土偶を黒く着色する燻し焼きにつかうオガクズを工務店「匠」さんにもらいに行ったら、渡辺社長が家具部門に案内してくれた。同行者は漁師の松沢さん。
家具職人の長内さんと社長が共同開発した椅子が大評判だそうだが、座り心地やデザインだけでなく手触りが素晴らしいのだ。北欧の椅子のような毅然とした存在感ともちがって、柔らかくて温かみのある優美な曲線をもつデザイン。
わたしは家具をふくめた木工品が好きだから、輸入品もふくめて色々みてきたし座らせてもらってきたが、こちらの椅子に座らせてもらうと、自然にひじ掛けを撫でさすり続けてしまう。
立体造形物は奥行きと密度が重要で、わたしもヒスイ加工で肝にめいじていること。奥行きを感じない平面的なヒスイ製品が多いのだ。
そこに加えて「目に当たらない造形は触覚も心地よい」とも考えている。「当たる」とは、靴のなかに入った小石のような遺物感のことだ。
ヒスイの質を褒められても加工技術とは無関係だから嬉しくもないが、見飽きないとか、手触りが気持ちいいのでずっと握っていたくなるとの評価は最大級の褒め言葉。
こちらは通常の平ガンナ、刳り小刀、南京カンナ。家具工房にしては大型機械が少なく、手道具がたくさん並んでいるのが特徴。
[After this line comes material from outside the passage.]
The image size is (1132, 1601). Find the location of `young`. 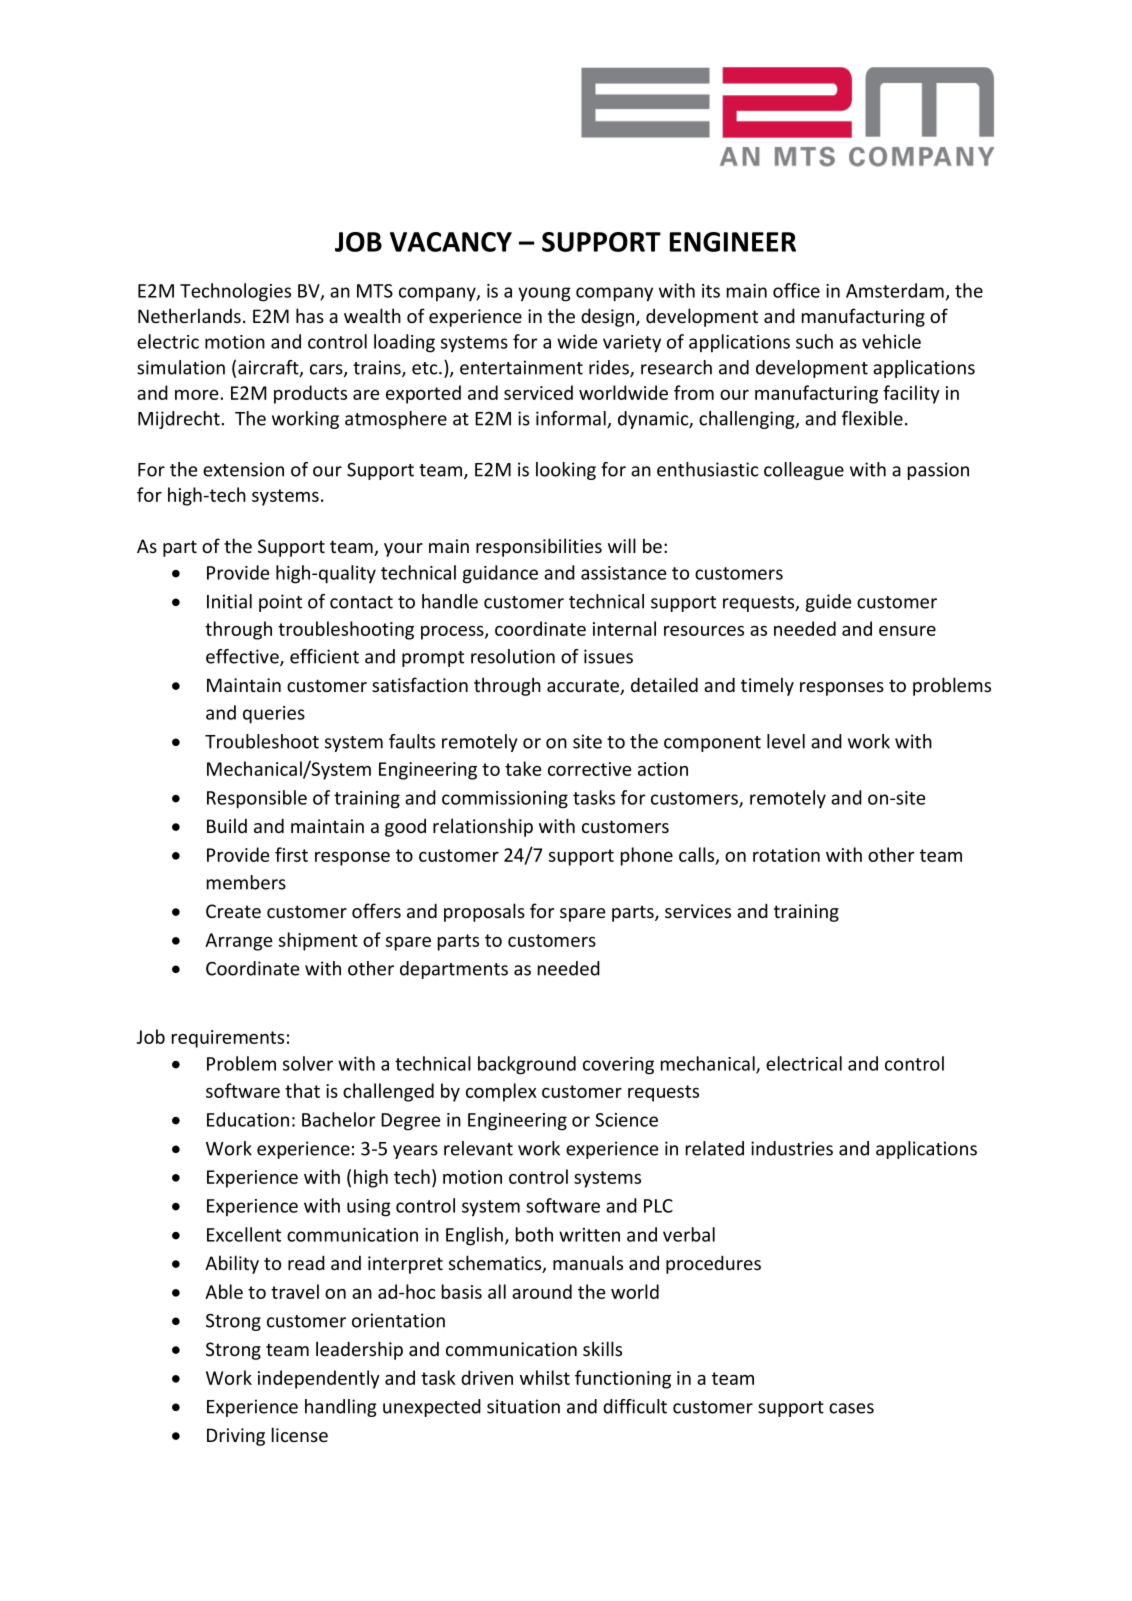

young is located at coordinates (544, 294).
長内さんとそんなことを話し合ったが、業種はちがっても共感できる職人が地元にいることは励み。彼女は青森の亀ヶ岡遺跡の近くの出身だそうだから、もしかしたら苗字の長内は北海道の稚内(わっかない)の内と同じく、アイヌ語の「綺麗な水が湧くところ」に由来しているのかな。
優美な曲面を削り出すための刃物は特注品が多い。